Até aquele momento não havia nada programado para a sessão do dia seguinte. Para dificultar ainda mais, a União Paranaense dos Estudantes Secundaristas (Upes) teria assembleia durante todo o dia em 26 de outubro e não poderia mandar nenhum representante. Foi a partir de conversas com pessoas ligadas às ocupações que assessores de Tadeu Veneri chegaram a duas adolescentes sem vínculo com nenhuma entidade estudantil, mas antenadas ao movimento.
Na tarde de 26 de outubro, as estudantes Ana Júlia e Nicole chegaram à Alep acompanhadas dos pais.
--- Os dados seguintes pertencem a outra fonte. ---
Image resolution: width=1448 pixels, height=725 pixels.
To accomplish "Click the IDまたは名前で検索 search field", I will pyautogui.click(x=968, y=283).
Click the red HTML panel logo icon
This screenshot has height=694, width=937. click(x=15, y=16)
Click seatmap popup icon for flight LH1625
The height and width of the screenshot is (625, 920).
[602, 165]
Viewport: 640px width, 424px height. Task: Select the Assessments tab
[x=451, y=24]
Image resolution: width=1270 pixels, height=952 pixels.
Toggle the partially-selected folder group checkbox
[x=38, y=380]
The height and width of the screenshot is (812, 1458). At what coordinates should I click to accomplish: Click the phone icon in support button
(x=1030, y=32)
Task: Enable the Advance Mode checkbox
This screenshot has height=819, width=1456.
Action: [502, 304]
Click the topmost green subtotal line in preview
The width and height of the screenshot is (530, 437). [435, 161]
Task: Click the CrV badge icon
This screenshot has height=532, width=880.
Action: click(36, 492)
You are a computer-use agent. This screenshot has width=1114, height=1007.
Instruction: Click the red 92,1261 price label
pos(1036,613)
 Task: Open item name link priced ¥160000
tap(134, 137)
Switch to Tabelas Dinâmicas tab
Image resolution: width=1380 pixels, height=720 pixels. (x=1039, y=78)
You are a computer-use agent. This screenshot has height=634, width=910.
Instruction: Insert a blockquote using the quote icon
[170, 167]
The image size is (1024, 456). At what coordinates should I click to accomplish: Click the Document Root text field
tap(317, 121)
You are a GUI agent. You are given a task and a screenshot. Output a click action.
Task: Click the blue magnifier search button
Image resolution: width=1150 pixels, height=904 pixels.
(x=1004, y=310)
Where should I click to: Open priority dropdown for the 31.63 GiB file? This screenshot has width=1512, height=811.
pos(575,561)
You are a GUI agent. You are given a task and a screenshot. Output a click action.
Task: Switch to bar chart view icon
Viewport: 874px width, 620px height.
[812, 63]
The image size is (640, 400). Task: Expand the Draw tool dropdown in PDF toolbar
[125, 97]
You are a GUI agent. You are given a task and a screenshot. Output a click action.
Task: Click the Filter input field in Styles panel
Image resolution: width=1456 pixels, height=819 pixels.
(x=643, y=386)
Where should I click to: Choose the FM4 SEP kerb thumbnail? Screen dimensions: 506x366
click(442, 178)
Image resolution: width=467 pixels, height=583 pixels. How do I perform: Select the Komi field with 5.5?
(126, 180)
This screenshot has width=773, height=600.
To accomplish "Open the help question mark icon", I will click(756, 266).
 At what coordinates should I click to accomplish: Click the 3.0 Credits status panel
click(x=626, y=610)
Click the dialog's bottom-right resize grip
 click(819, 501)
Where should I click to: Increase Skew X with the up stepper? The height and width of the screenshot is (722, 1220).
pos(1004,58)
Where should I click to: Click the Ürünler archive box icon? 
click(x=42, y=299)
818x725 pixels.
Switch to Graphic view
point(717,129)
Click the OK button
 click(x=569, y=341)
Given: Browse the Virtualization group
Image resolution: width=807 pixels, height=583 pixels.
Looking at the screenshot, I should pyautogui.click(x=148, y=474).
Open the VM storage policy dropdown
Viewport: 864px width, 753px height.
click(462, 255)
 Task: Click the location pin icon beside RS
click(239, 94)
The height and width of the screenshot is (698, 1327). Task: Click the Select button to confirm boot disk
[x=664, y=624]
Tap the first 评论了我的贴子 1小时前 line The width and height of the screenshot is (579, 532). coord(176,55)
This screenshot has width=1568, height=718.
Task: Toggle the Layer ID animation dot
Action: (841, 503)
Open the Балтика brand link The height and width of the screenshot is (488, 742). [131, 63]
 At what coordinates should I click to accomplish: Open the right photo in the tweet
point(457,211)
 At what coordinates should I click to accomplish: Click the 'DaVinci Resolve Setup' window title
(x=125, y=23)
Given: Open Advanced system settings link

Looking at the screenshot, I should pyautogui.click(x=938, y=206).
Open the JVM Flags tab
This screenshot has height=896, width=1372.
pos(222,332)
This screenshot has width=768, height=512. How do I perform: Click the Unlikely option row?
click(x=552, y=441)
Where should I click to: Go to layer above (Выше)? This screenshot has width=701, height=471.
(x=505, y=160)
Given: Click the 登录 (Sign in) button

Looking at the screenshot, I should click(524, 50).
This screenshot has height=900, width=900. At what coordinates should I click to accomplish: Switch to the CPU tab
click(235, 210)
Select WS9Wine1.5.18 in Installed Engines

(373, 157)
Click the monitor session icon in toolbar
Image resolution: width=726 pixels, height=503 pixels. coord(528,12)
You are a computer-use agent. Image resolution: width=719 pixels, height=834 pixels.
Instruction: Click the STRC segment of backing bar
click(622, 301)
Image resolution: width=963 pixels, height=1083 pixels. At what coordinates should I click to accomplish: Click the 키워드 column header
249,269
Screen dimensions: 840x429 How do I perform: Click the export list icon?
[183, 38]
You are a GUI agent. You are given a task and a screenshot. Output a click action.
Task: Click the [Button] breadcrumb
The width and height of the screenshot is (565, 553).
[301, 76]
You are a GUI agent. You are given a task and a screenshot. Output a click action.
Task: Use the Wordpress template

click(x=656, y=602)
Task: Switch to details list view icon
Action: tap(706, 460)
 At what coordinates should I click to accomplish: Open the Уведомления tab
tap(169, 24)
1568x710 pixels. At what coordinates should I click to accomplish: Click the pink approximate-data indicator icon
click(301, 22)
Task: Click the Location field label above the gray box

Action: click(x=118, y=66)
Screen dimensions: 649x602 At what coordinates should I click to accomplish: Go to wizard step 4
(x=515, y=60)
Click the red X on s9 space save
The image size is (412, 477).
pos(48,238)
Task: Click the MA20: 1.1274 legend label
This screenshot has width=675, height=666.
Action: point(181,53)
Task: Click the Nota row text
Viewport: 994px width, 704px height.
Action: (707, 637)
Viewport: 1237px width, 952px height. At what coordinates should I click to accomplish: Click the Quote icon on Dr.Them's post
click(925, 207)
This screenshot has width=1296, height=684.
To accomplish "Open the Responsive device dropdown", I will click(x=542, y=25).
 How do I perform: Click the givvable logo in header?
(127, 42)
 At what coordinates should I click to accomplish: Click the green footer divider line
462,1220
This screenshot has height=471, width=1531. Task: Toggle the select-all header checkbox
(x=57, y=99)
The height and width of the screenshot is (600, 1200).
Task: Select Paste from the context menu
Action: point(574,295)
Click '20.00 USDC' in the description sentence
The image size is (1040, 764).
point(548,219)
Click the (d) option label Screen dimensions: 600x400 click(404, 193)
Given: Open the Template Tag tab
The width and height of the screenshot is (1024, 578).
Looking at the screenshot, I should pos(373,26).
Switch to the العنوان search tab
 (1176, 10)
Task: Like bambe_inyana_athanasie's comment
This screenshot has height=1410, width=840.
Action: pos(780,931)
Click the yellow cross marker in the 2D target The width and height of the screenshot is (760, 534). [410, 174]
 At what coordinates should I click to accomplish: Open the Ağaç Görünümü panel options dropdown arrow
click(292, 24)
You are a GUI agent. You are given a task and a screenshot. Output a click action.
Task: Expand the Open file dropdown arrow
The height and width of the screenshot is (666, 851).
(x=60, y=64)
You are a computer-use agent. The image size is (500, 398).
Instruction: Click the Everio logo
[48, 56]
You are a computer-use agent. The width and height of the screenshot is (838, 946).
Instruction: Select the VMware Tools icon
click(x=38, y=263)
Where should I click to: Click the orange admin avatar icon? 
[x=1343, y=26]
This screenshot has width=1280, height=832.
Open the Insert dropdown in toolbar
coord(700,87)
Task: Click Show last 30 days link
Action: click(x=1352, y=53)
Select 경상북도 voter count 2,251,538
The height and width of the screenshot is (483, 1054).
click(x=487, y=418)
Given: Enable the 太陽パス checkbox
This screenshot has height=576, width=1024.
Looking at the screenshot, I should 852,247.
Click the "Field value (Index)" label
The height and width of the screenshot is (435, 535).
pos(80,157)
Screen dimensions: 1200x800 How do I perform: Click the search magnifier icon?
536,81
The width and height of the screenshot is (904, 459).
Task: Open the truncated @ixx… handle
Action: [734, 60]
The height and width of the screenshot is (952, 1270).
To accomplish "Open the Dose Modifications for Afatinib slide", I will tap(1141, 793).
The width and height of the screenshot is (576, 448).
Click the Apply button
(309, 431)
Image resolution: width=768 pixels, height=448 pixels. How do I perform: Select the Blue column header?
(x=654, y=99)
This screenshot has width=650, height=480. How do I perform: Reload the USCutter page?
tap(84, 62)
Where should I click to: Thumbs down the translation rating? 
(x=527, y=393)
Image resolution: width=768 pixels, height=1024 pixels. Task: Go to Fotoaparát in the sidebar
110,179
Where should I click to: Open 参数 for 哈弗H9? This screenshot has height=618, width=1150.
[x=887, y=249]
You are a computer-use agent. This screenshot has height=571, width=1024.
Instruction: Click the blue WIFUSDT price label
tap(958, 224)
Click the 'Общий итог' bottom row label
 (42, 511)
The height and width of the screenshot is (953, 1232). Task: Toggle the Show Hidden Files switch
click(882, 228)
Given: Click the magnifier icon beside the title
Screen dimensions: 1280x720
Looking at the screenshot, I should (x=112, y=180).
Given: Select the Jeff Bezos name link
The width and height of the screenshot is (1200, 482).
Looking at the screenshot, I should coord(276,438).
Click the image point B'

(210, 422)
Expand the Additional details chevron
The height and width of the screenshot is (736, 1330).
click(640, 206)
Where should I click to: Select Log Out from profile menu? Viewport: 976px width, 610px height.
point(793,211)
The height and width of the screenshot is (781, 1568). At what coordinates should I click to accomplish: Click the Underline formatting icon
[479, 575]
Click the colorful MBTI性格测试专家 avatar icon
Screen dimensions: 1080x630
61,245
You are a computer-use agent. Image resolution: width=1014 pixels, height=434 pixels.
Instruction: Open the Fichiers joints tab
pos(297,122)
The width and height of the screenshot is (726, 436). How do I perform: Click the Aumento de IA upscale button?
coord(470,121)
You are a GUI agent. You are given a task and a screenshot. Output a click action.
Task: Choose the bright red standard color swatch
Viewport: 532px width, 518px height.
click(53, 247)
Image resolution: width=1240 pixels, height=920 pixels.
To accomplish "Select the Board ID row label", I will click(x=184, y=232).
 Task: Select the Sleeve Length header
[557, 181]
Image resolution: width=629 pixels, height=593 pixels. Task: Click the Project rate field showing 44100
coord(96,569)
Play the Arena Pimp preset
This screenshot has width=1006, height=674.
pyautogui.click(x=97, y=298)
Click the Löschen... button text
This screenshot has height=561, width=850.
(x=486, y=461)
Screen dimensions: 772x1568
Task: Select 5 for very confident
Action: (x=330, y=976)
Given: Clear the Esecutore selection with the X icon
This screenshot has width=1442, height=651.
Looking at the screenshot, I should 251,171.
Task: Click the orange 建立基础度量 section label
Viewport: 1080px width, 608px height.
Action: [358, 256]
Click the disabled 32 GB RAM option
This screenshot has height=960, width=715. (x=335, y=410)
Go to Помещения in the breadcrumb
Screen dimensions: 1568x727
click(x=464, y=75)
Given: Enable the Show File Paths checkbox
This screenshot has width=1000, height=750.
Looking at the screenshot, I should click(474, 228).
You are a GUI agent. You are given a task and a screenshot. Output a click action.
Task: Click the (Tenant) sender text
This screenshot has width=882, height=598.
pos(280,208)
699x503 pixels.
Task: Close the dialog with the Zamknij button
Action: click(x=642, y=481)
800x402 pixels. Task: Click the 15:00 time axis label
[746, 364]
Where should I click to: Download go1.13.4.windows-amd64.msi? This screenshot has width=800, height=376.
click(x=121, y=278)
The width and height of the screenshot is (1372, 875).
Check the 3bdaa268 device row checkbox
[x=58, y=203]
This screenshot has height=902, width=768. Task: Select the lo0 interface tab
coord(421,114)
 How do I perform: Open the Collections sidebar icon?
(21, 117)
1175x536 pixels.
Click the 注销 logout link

No gabinete da Liderança da Oposição, mal conseguiam controlar a ansiedade, mas em nenhum momento pensaram em recuar da possibilidade de falar ao plenário.
Assim apareceram Nicole, estudante do Colégio Estadual Santa Felicidade, e Ana Júlia, aluna do Colégio Estadual Senador Manoel Alencar de Guimarães. A fala de Nicole, apesar de mais concisa, em nada ficou a dever à de Ana Júlia, mas a emoção incontida e o confronto com Traiano colocaram a segunda em destaque.
É plausível afirmar que sem a tentativa da mídia de criminalizar as ocupações, sem as ações violentas do MBL para desocupar as escolas, sem o show de horrores da sessão legislativa de 25 de outubro de 2016, hoje talvez não conhecêssemos a voz de Ana Júlia, mas seus questionamentos encontrariam eco em alguma outra voz: “De quem é a escola? A quem a escola pertence?”